Sub-lineage Q-Z5906 The Q-Z5906 sub-lineage includes 11 individuals, out of which 5 are Peruvians and 6 are individuals from Northwestern Argentina (S1 Table and S6 Fig). This lineage has been described in the literature as characteristic among members of Peru, Bolivia, Calchaquí communities, and Colla ethnic groups of Argentina [6, 8, 52, 96]. In the present study, 2 new sequences of Argentine individuals are contributed to this sub-lineage, both from La Quiaca, province of Jujuy (see S1 Table and Table A in S1 Text). We have found 30 new SNPs for this lineage, absent in ISOGG, out of which 8 are equivalent for Q-B35 and 5 were validated as Q-GMP65 to Q-GMP69; downstream, we found a new sub-lineage validated as Q-GMP70, with other 3 SNPs equivalents, 2 of which were validated as Q-GMP71 to Q-GMP72 (see S2 and S4 Tables). We also detected 2 Q-Z5907 equivalents and the remaining 16 were private of the new samples of this lineage (S2 Table).
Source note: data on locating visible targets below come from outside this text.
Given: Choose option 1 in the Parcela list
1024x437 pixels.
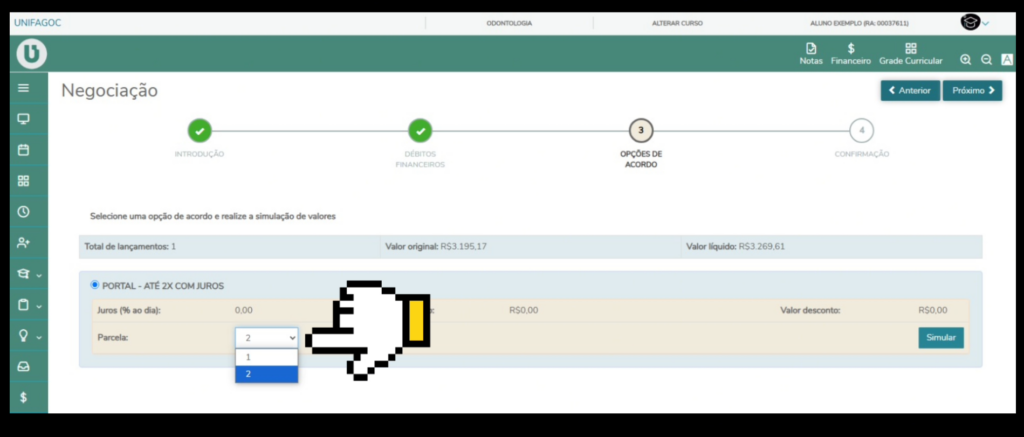Looking at the screenshot, I should [266, 357].
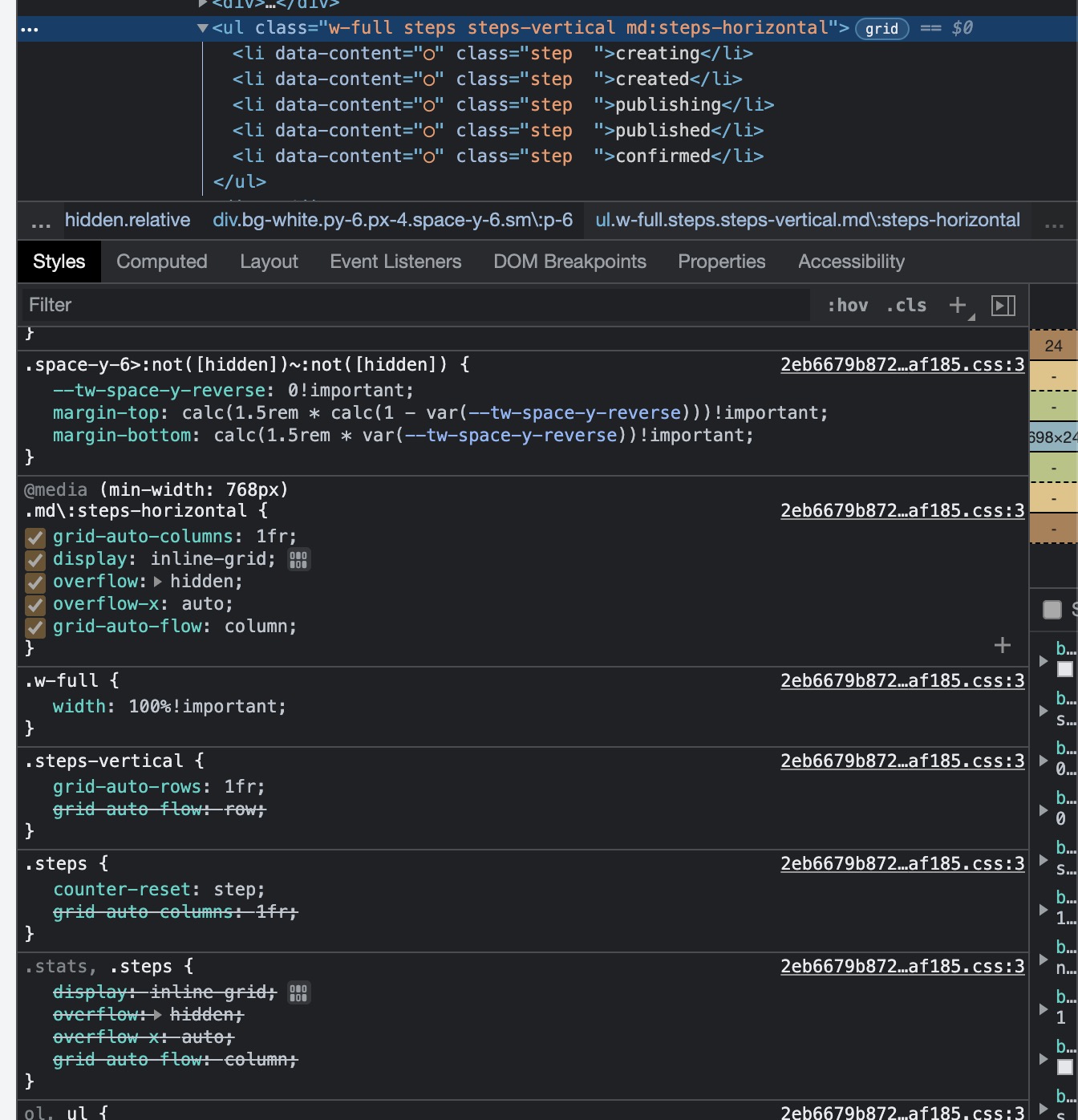1078x1120 pixels.
Task: Click the color swatch in the computed sidebar
Action: click(x=1067, y=668)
The gene flow between Andean human groups of Peru and Northwestern Argentina is reflected once again by Q-Z5906 and its sub-lineages Q-B35, Q-GMP70, and Q-Z5907 (S6 Fig), similar to the links found for Q-Z35841, Q-Z5908, and Q-B42 lineages, discussed above for human groups of these regions. This lineage was found in literature with an estimated dating of 12.88 kya (11.38–14.57) [5]. The present study determined datings of 2.4 kya (2.1–2.7) and 1.7 kya (1.5–1.9) for the derived sub-lineages Q-GMP70 and Q-Z5907respectively (S5 Table). This indicates a great temporal depth for this lineage but with more recent regional differentiation covering the great extension between Peru and Northwestern Argentina, which shows the constant interaction and gene flow of these groups for thousands of years. For a schematic representation of the geographic distribution of Q-Z5906 and its sub-lineages, see S2A Fig.